The challenge also introduced a new game-changing feature from KeyShot’s latest 2025.2 update – AI Shots. Although optional, we also encouraged participants to tinker around with the AI tools in KeyShot Studio (which run locally, so you don’t need credits or an internet subscription, and you don’t have to worry about companies accessing and training on your data), that let you generate materials, backgrounds, and even new designs entirely. While these features do require a fairly powerful GPU, they truly represent the new era of design and visualization we’re entering… although first, let’s just appreciate the winners of the Pantone Dualities Challenge and the gorgeous hues on their winning designs!

Sam Weise’s design ended up snagging the gold for one unique reason – understanding and executing the brief flawlessly. Weise simply chose two colors (that don’t usually work together) and combined them into a novel carabiner design. The carabiner looks simple, but is brilliantly rendered, with a fabric strap that shows off KeyShot’s RealCloth material with sheer grace.

The colors, pink and lemon green, don’t usually work on paper because of one being warm and the other being cool. But here, they pair well, creating harmony as well as a fair bit of visual drama that allows you to quickly understand where the carabiner’s arm is and intuitively open it whenever you want!
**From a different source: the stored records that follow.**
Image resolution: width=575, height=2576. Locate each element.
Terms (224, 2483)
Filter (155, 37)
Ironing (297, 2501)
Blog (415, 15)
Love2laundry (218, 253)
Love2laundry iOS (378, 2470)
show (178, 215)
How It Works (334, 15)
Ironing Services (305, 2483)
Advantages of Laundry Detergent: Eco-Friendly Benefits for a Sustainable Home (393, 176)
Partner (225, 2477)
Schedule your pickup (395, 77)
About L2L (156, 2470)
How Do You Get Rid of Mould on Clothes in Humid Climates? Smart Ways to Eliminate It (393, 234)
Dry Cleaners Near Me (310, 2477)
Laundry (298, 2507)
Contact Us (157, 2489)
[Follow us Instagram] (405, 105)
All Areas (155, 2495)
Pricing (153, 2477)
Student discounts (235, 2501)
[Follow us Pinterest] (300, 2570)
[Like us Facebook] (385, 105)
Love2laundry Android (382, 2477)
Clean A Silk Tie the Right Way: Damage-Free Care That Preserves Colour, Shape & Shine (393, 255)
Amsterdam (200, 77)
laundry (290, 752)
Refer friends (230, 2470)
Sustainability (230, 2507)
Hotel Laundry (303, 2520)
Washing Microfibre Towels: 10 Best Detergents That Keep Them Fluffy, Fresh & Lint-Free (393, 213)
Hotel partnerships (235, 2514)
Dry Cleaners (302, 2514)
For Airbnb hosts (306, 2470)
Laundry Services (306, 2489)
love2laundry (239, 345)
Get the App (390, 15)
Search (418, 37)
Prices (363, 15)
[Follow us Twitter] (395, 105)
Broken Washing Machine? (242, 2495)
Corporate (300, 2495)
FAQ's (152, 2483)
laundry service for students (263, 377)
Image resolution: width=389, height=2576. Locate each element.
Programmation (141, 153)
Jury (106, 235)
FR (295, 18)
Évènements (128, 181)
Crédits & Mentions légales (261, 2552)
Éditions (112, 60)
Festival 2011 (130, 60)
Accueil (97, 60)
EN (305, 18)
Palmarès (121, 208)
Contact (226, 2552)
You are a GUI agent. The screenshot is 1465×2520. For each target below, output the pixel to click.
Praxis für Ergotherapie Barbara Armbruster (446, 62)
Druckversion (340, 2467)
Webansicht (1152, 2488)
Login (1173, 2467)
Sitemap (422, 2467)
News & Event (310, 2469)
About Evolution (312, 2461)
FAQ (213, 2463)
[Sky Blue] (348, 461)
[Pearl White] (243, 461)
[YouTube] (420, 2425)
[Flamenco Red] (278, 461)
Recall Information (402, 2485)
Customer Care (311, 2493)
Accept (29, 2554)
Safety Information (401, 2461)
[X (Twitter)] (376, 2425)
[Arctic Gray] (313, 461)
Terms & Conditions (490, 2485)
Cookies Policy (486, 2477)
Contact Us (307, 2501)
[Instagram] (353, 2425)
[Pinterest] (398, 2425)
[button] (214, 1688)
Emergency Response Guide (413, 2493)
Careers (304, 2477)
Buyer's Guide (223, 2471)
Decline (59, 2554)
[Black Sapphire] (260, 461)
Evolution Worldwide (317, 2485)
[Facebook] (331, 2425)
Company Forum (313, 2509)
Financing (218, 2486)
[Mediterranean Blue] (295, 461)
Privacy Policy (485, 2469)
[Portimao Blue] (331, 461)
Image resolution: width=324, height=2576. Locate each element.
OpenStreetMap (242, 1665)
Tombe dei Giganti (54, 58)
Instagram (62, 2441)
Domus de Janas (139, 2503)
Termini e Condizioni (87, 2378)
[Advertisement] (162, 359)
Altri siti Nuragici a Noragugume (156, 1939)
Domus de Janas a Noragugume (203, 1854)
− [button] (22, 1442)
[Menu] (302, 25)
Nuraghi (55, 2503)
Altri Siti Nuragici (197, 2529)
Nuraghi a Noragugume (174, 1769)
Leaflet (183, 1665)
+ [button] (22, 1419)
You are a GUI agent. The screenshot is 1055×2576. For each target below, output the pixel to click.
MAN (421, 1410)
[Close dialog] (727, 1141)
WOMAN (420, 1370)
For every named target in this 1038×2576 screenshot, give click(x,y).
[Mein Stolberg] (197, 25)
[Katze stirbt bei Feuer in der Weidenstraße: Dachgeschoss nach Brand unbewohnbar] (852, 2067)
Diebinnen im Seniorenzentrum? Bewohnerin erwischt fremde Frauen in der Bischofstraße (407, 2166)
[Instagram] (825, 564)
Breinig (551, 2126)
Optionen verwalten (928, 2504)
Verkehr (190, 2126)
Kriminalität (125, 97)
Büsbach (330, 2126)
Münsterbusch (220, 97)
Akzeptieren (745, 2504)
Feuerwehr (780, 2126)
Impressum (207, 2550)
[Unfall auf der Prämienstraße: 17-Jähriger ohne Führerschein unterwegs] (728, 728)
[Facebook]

The brief was to explore Pantone’s palette and create a duality of colors that’s uniquely pleasing… and Weise nailed that.

James Wolf took the Pantone Dualities Challenge’s chair and gave it a spin of his own. Rather than simply choosing colors that go together, Wolf decided to literally blur the lines, creating a gradient that honestly feels like magic. Doing the visual job of ‘well blended makeup’, this chair shows a warm grey along with a pink hue, blended effortlessly together.

There’s something so pleasing about how this gradient translates onto the chair’s feminine design. Each of the chair’s segments sort of looks like a lipstick’s stick, so to then apply makeup-inspired colors to the chair feels quite literally like a match made in heaven! I do hope James turns this into an ongoing series!

I’m a little jealous of this one for being such a phenomenal idea. From the mind of Sidhant Patnaik, this bronze-winning entry said ‘to hell with dualities’, and created a palette that embraced a bit of color and chaos. Sidhant imprinted the Dualities palette onto a Rubik’s Cube, turning the hand-eye-coordination toy into a palette-maker.

Play around and create chaotic color combinations as you go. There’s no winning or losing, there’s only experimentation, which I’m absolutely a fan of! Does this embrace the brief of ‘Dualities’? Not quite. But does it use the colors in a way that inspires other designers? Absolutely! Pantone, you guys better work on a Rubik’s Cube next!

Honorable Mention #1 – Paradigm.ooo

A lot of people see color in a linear fashion. Unless you’re looking at a wheel, most color palettes are laid out in a straight line on software. So what if you just applied those colors on something else that had a straight line? This gorgeous xylophone from Paradigm takes a set of colors ranging from pink to blue, and orients them on the instrument’s keys.

It’s really cleverly done, to be honest. Aside from just how pretty it looks, the fact that the larger (lower-pitch) keys are blue (masculine), and the smaller (higher-pitch) notes are pink (feminine) feels like an accidentally awesome touch! No? Paradigm didn’t win an award, but this entry definitely deserved a mention.

The final honorable mention goes to Liam de la Bedoyere of Bored Eye Designs, who decided to model a chair of his own for the challenge. Relying on multiple piped structures that wrap around a foam seat, Liam’s design creates a few distinct canvases to apply the colors from the palette. While over-all simple in design, the chair uses linear and block elements, that create a neat opportunity to show how colors look in stripes and swatches when placed together.

The result is fairly interesting, opening up the opportunity to really experiment with a whole bunch of colors. For example, the chair on the left relies on high-contrast to grab your eyeballs, while the other plays on a different kind of contrast, created by pairing two fairly opposite colors like blue and pink, with a harmonious purple in between!